Ozone generators are a longtime tactic to deal with odors, but generally considered risky, and even unsafe. Ozone is a gas that binds with terpenes, but is toxic to both plants and humans in significant concentrations. For those reasons alone, many growers advise against using ozone generators. Others proclaim that they can be used safely because they include controls which make a gas build up less likely. Regardless of how you interpret the research, ozone generators are a less common strategy for those reasons, and one that demands caution for both the grower and the crop.

Biofilters (One to Watch)

Due to the high cost of odor control for commercial greenhouses, growers are innovating in the commercial greenhouse space. Tantalus Labs, for example, turned to biofilters as a solution for their cannabis greenhouse. Biofilters — a stockpile of organic material, like wood chips, inoculated with bacteria that naturally consume odorous molecules — have been used for years for livestock operations. 

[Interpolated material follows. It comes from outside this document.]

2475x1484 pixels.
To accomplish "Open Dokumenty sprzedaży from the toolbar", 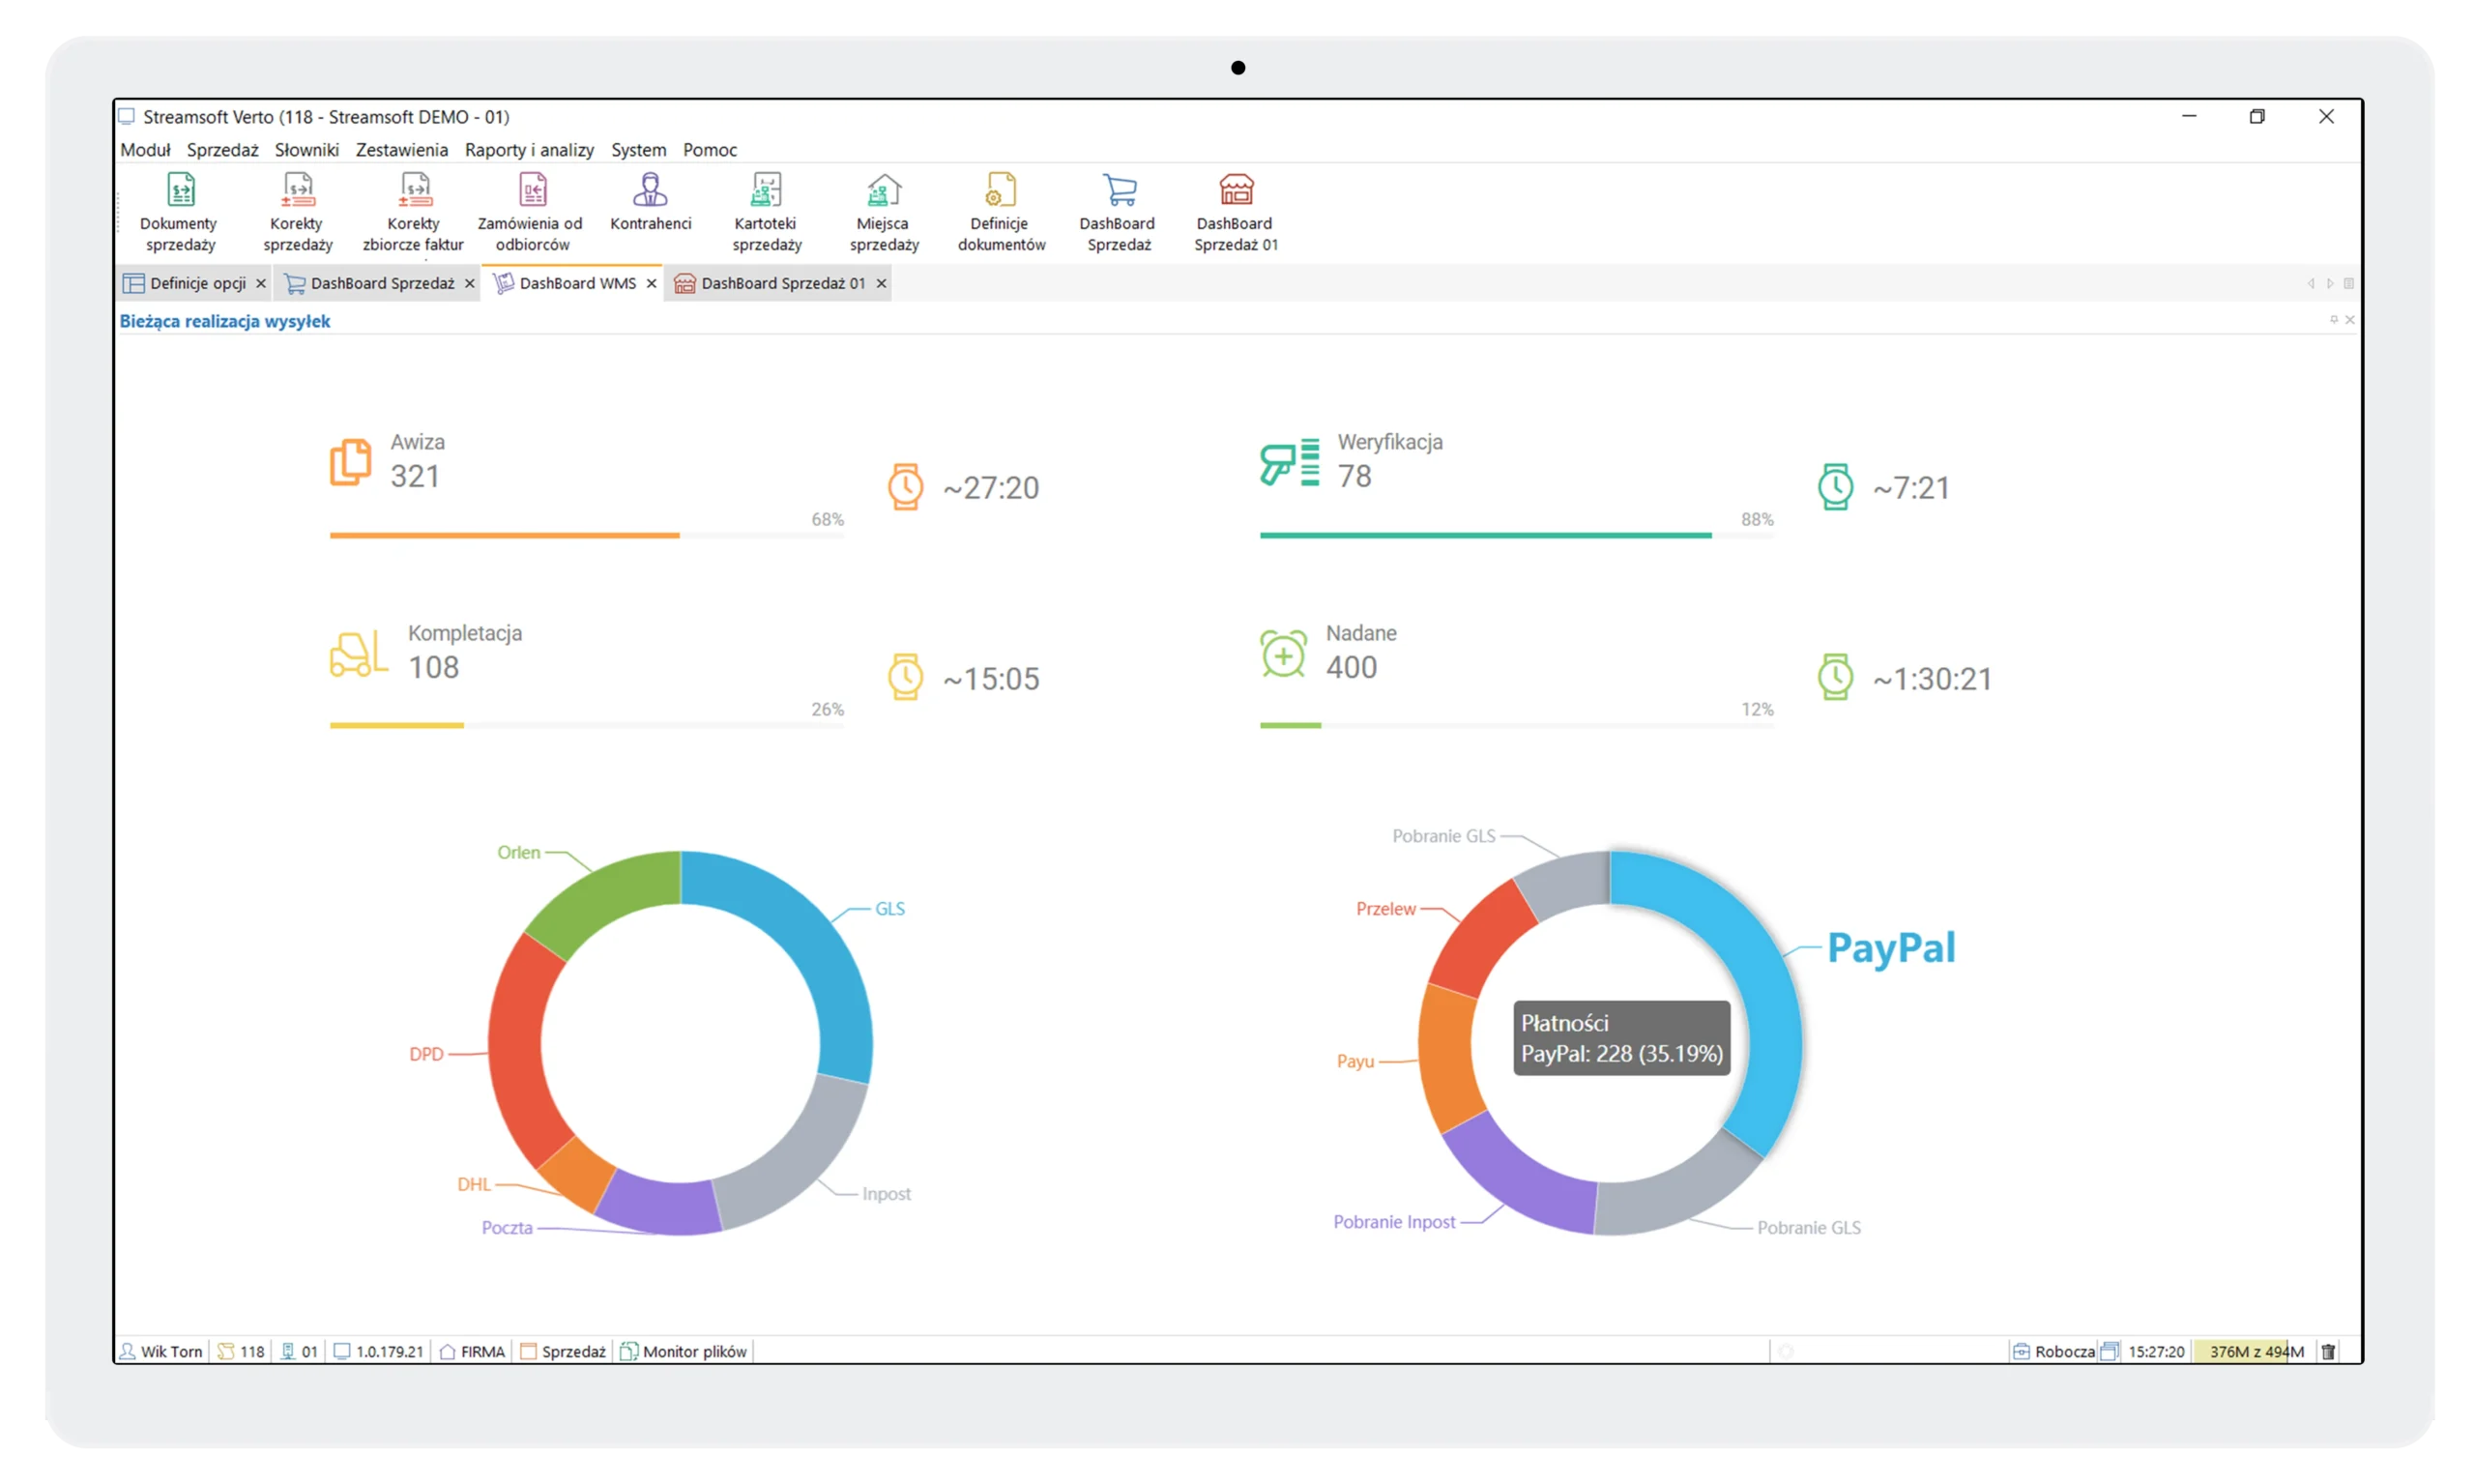I will pos(179,210).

Though this strategy has been proven to reduce methane odors from livestock, Tantalus Labs is undergoing the first tests to evaluate how the bacteria processes terpenes. Initial tests showed promise. Currently, the first biofilter application is being tested in the company’s 120,000 sq. ft. cannabis greenhouse near Vancouver, Canada.

Another biofiltration process uses chemical reactions, such as a photocatalytic oxidation, to ensure clean air is moving through the growing space. This type of biofiltration is used in conjunction with sealed greenhouses to rid the space of mold, powdery mildew and fungus.

Tantalus Labs’ trial raises an important point. Though odor control is not the sexiest topic, it is ripe for innovation. Currently, traditional methods are challenging and costly at scale. In this highly regulated industry, controlling the odors this incredibly aromatic plant is a challenge that is here to stay.